Metro Construction Will Open to Foreigners
Moscow Mayor Sergei Sobyanin proposed on Friday attracting big international firms to participate in construction of new metro lines in the capital, which may be worth up to 1.5 trillion rubles ($48 billion).
“Construction of the metro alone requires 500 billion to 1.5 trillion rubles,” Sobyanin said at a conference, citing his conversation with an unidentified minister.
He said that attracting foreign builders would ensure stability in enforcing contracts and improve the quality of work.
“I request that not only two to three homegrown companies work in this field, but that an international tender be announced to attract the largest international organizations that specialize in this area,” he said at a separate City Hall meeting.
The funds that City Hall plans to spend on constructing the metro lines are huge and would be theoretically enough to attract foreign builders, said Andrei Tretelnikov, a transportation analyst at Rye, Man & Gor Securities.
“But they should be very long-term projects,” he said.
Sobyanin didn't specify over which period of time the funds would be spent, but he said earlier this month that City Hall planned to build more than 50 kilometers of new metro lines by 2015.
Sobyanin complained that there were may problems in metro construction, including unstable financing of contracts and a lack of project design and engineering survey works.
“And the metro construction infrastructure itself is not in the best condition,” he said.
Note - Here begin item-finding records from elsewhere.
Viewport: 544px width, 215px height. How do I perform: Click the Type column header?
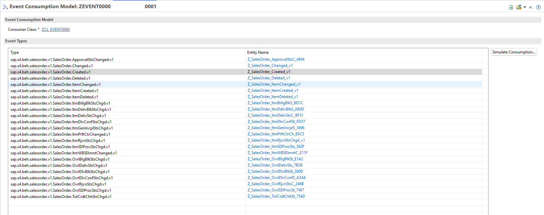coord(15,52)
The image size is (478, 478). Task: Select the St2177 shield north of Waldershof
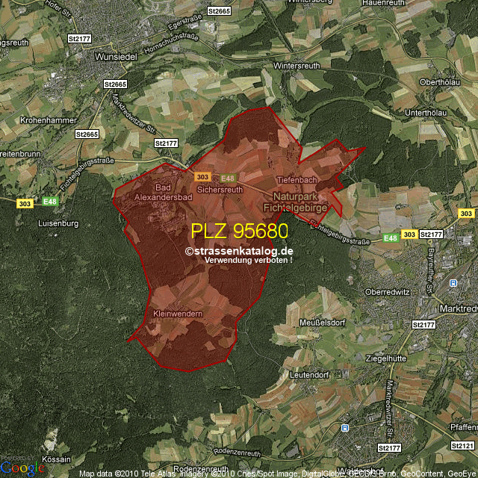pos(389,447)
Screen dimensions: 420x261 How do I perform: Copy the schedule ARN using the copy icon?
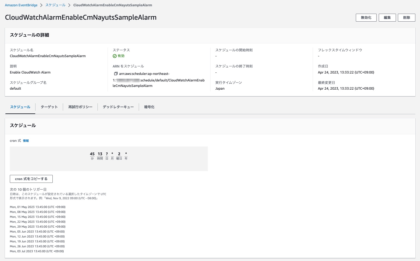[x=116, y=73]
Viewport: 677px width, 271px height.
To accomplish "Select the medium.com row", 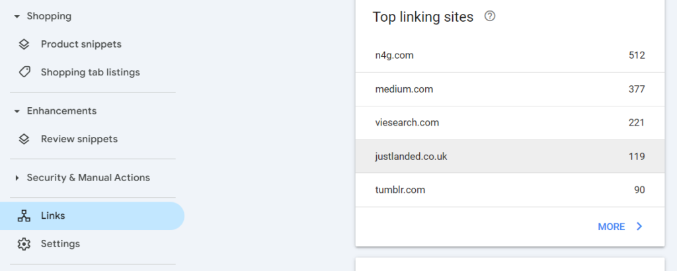I will 510,89.
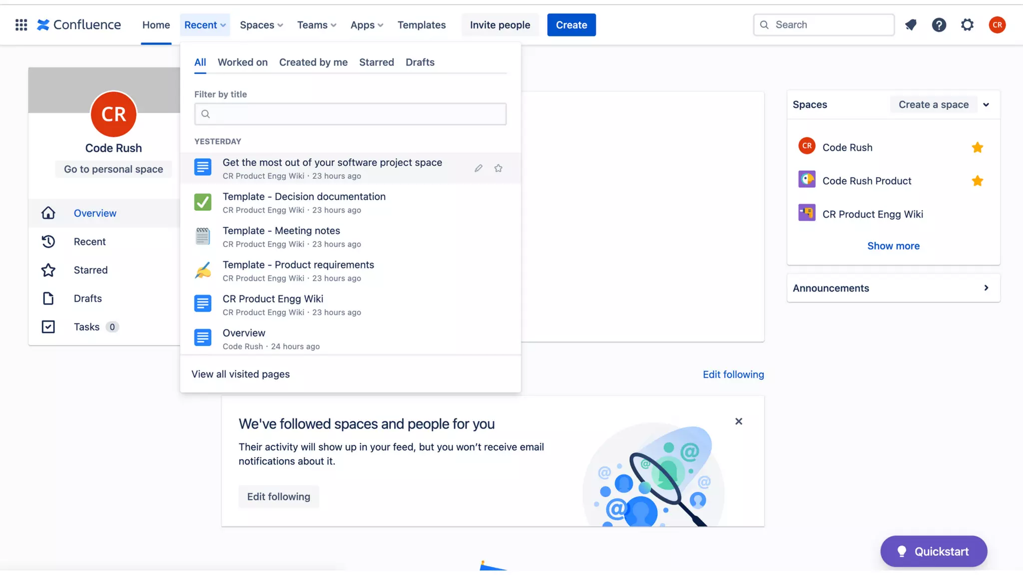Select the Starred tab in Recent
The height and width of the screenshot is (575, 1023).
[376, 62]
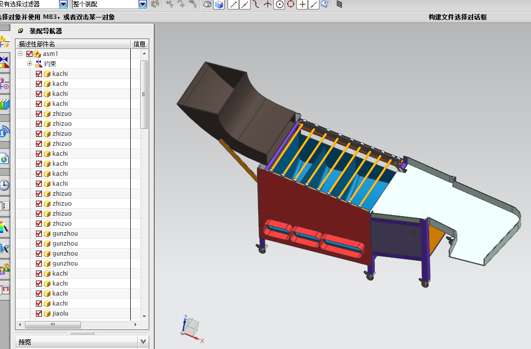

Moscow now has a total of 300 kilometers of metro lines.
General requirements to participate in a tender include having an efficient track record and using modern equipment.
“If a builder's construction efficiency is two- to threefold lower than the market, it shouldn’t win the tender, or must at least upgrade its equipment and resources,” Sobyanin said.
He said the projects put to tender should be sufficiently large to demonstrate the potential to provide work for participants “for several years ahead” and ensure profitability of the equipment they buy.
Deputy Mayor Vladimir Resin said “all big foreign firms” would be invited to the tenders.
Meanwhile, the Federal Property Management Agency announced last week that the oldest metro builder in the country, Moscow Metrostroi, will be privatized next month.
Among possible buyers of the 79-year-old company, whose starting price is 2.2 billion rubles, are the chairman of Moscow Metrostroi's board of directors, Vladimir Kogan, and Moskovsky Metropoliten, the metro's operating company, Kommersant reported last week, citing a source close to Metrostroi.
Engineering firm Infrastruktura, which was co-owned until recently by billionaire Roman Abramovich, is also interested in buying the company.
Sobyanin proposed earlier this month to simplify and standardize station designs in order to speed up construction and cut building expenses by at least 20 percent.